Hiba Schahbaz, b. 1981, Pakistan
Self-Portrait as Eve (after Dürer)
USA (2016)
Tea, watercolor, ink, poster paint on twinrocker
[Source]
In the Indo-Persian tradition of miniatures, figures are painted exclusively in profile or three-quarter view, never making eye contact with the viewer. In Western art, the subjects will look at the viewer, but often times it’s really just the artist they are looking at, as seen in the cold hard gaze of Olympia, scornful of Manet’s commodification of her body for his own use.
In Schahbaz’s paintings, she gazes back at herself, finally able to make direct eye contact with the person who had been faceless for years.
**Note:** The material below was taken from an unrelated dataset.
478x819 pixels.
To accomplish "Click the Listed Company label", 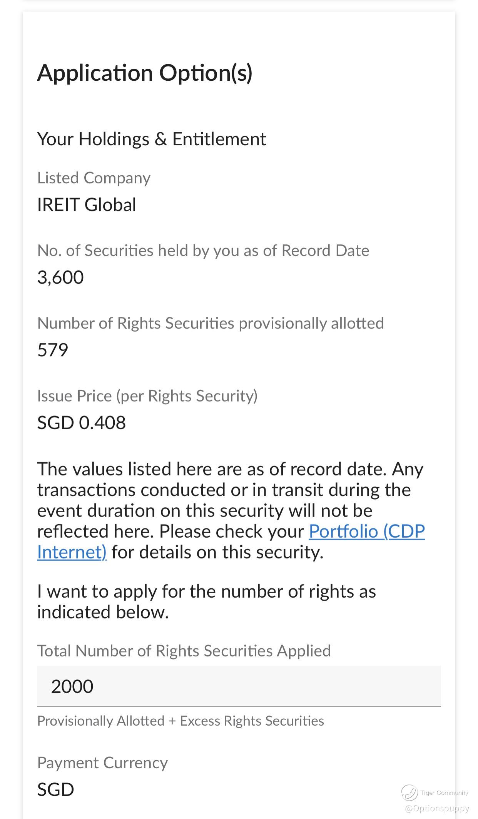I will tap(94, 178).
This eye contact came about last year when Schahbaz scaled up from the traditional miniature size paintings of 10 x 5 inches to paintings that were both life sized and larger than life.
Suddenly, her nudes became more than portraits of herself: they became portraits of the Goddess whose presence overwhelms and envelops the viewer in a feeling of serenity that is as sacred as it is empowering. “I think I’ve spent like 90% of my life trying to accept that I’m a female and that’s OK,” she told The Huffington Post, giving voice to a dynamic that women struggle with on an intimate level.
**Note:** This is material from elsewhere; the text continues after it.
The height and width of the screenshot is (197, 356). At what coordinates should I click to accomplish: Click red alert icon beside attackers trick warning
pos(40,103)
Schabaz tells Crave, “As a woman in Pakistan, my identity was in regards to everyone else. There were all these rules as a woman and none of them involved self-expression or being an individual. Here in New York, women are so powerful. We are allowed to have opinions, our own thoughts, our own lives. I’m just internalizing that in a way, coming emotionally to terms with my life and learning how to interact with the greater world.”